As I posted earlier today, the Associated Press is running a series on the big bank bailout and so far has found that CEOs and execs of failing banks were rewarded with large bonuses last year and also that it’s impossible for the average taxpayer to track what the banks are doing with their taxpayer.

Last week, Chrysler got a piece of the $17.5 bailout to the auto industry. A casual reading of today’s Wall St. Journal reveals where at least $160,287.55 of it went.

On his blog, Mark Cuban writes:

Lets see, is there anything more idiotic than spending more than 100k dollars on a full page ad “thanks for letting me waste your money” ad? Does it make it worse that its a business publication where the readers might just recognize the stupidity of wasting money on ad dollars that doesn’t even try to sell the product? How does it make the next unemployed Chrysler worker feel that their entire year’s salary just went for a single, ridiculous ad?

  • While I agree that it’s a waste, this is a land where symbolic gestures usually count for a lot more than reality. I think the ad will generally be a big hit.

    Now, if we had a real Depression sink in, symbolic gestures would start to count about the same as rude gestures. But judging by the number of people out shopping, attending Wild games, et cetera this has not become the reality. So I don’t see giving this the middle finger because I don’t think it’ll be taken as one by itself.

    Let’s all give it a deep, “Awwww, iddint dat schweet!” and go on.

  • brian

    I agree with Erik. We like symbolic gestures. Why else would we force the auto CEOs to drive to DC?

    “…wasting money on ad dollars that doesn’t even try to sell the product” I disagree that this ad does nothing to sell the product. I think it hopes to avoid people saying “you took my money, see if I ever buy a Chrysler again”. Whether those people outweigh the people that think it is an absurd waste of money… I don’t know.

  • Jim Belich

    I do find this ad a tremendous waste of money, but then we’ve seen lately a trend of companies who have received bailout money wasting it on such unneccessary things. I can’t say this ad instills in me any confidence that the auto companies are going to improve.

  • Carolynn

    The ad is so disgusting I am beyond words. It truely is “business as usual” at the auto makers. They just don’t have a clue, and no one is forcing them to get one. I am so sick of financing bird brained trash like that. At some point, they are going to have to bite the bullet and close. I say lets get it over with now, so we can move on, rather than continuing to throw money at a lost cause. Shall I even mention the fact that Crysler is owned by another company (sorry, cannot remember the name) who bought them as an investment, and now want me to bail them out??!!

  • tiredboomer

    Under NORMAL circumstances this IS good advertising.
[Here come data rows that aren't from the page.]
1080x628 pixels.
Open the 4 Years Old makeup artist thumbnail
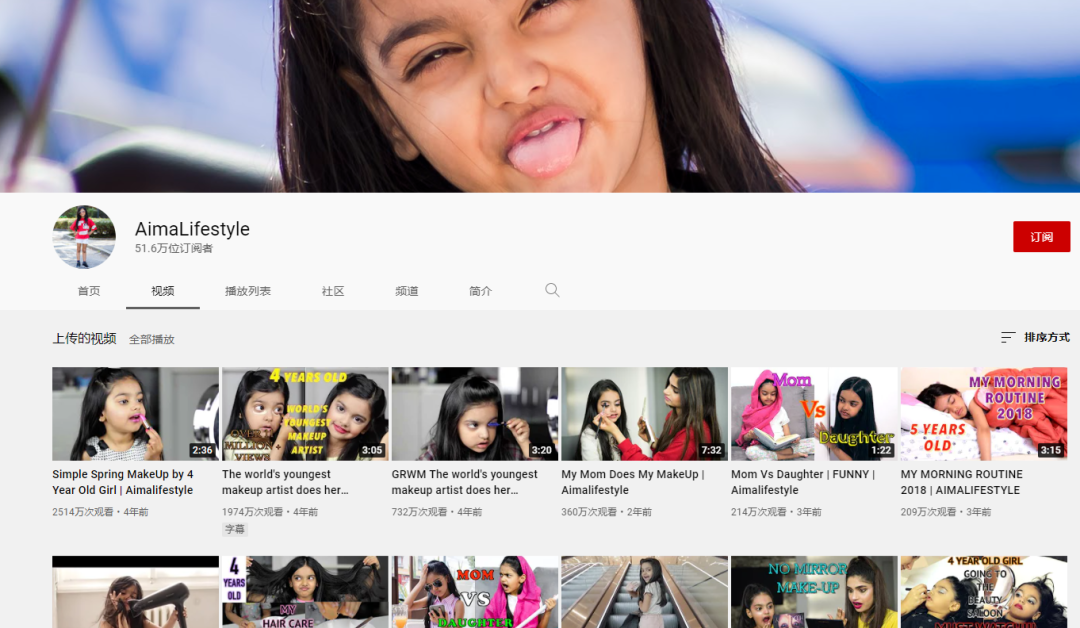(304, 413)
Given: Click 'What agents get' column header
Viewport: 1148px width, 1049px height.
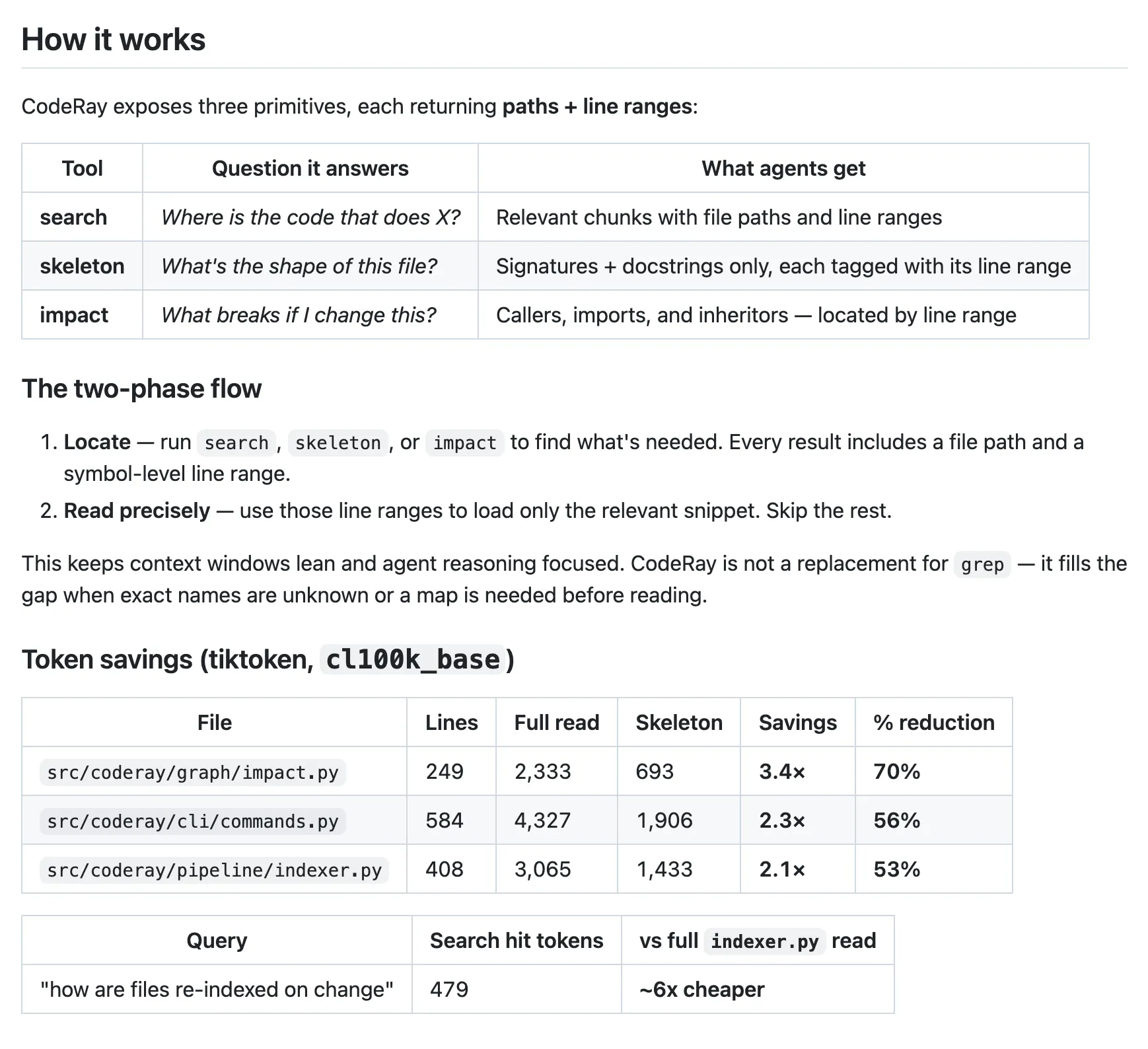Looking at the screenshot, I should pos(783,168).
    Under NORMAL circumstances flying to business meeting on a corporate jet is a sensible way to travel if you weigh executive time against cost.

    The problem is these guys come to the taxpayers begging for huge money with seemingly no concept of public perception. This may or may not blow up in Chrysler’s face. The point is, apparently, they didn’t even considered the possibility.

    By the way, don’t take my use of the word “begging” wrong. I think a bailout/bridge loan (your choice of phrasing) is the right thing to do. This industry needs to survive until their customers can get a loan to buy their product … but could they please limit expenditures to essentials?